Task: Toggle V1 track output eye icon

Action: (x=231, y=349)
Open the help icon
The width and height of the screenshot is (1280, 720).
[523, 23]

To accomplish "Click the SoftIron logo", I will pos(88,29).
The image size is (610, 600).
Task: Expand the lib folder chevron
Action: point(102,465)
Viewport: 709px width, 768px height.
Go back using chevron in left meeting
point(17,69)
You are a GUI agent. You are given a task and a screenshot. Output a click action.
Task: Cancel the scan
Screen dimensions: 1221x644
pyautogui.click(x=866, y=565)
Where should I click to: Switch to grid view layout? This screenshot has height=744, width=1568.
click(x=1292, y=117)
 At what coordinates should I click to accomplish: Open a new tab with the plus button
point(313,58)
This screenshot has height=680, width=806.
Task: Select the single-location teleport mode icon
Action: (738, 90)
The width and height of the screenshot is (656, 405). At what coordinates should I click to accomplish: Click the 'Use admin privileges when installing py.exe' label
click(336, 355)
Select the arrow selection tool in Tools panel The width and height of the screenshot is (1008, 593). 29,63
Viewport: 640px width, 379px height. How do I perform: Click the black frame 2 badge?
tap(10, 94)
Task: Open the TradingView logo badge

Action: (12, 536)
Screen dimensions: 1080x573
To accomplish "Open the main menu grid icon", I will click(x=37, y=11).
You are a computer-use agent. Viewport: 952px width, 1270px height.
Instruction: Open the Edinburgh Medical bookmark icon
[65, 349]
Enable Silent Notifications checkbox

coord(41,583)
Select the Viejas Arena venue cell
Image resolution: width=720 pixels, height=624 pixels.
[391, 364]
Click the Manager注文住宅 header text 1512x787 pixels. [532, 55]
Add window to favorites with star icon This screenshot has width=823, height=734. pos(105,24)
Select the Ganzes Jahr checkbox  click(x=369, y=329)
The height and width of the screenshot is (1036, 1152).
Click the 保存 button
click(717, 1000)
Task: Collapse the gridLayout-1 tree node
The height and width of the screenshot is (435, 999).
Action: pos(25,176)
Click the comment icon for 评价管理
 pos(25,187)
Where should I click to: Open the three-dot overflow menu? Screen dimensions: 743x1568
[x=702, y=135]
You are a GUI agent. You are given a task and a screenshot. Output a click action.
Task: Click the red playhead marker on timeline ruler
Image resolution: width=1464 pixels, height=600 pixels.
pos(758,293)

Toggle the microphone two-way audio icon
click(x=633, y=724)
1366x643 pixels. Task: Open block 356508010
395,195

----

An unaltered transcription of all the data above is needed.

Solution to this task:
Task: Toggle V1 track output eye icon

Action: (x=231, y=349)
Open the help icon
The width and height of the screenshot is (1280, 720).
[523, 23]

To accomplish "Click the SoftIron logo", I will pos(88,29).
The image size is (610, 600).
Task: Expand the lib folder chevron
Action: point(102,465)
Viewport: 709px width, 768px height.
Go back using chevron in left meeting
point(17,69)
You are a GUI agent. You are given a task and a screenshot. Output a click action.
Task: Cancel the scan
Screen dimensions: 1221x644
pyautogui.click(x=866, y=565)
Where should I click to: Switch to grid view layout? This screenshot has height=744, width=1568.
click(x=1292, y=117)
 At what coordinates should I click to accomplish: Open a new tab with the plus button
point(313,58)
This screenshot has height=680, width=806.
Task: Select the single-location teleport mode icon
Action: (738, 90)
The width and height of the screenshot is (656, 405). At what coordinates should I click to accomplish: Click the 'Use admin privileges when installing py.exe' label
click(336, 355)
Select the arrow selection tool in Tools panel The width and height of the screenshot is (1008, 593). 29,63
Viewport: 640px width, 379px height. How do I perform: Click the black frame 2 badge?
tap(10, 94)
Task: Open the TradingView logo badge

Action: (12, 536)
Screen dimensions: 1080x573
To accomplish "Open the main menu grid icon", I will click(x=37, y=11).
You are a computer-use agent. Viewport: 952px width, 1270px height.
Instruction: Open the Edinburgh Medical bookmark icon
[65, 349]
Enable Silent Notifications checkbox

coord(41,583)
Select the Viejas Arena venue cell
Image resolution: width=720 pixels, height=624 pixels.
[391, 364]
Click the Manager注文住宅 header text 1512x787 pixels. [532, 55]
Add window to favorites with star icon This screenshot has width=823, height=734. pos(105,24)
Select the Ganzes Jahr checkbox  click(x=369, y=329)
The height and width of the screenshot is (1036, 1152).
Click the 保存 button
click(717, 1000)
Task: Collapse the gridLayout-1 tree node
The height and width of the screenshot is (435, 999).
Action: pos(25,176)
Click the comment icon for 评价管理
 pos(25,187)
Where should I click to: Open the three-dot overflow menu? Screen dimensions: 743x1568
[x=702, y=135]
You are a GUI agent. You are given a task and a screenshot. Output a click action.
Task: Click the red playhead marker on timeline ruler
Image resolution: width=1464 pixels, height=600 pixels.
pos(758,293)

Toggle the microphone two-way audio icon
click(x=633, y=724)
1366x643 pixels. Task: Open block 356508010
395,195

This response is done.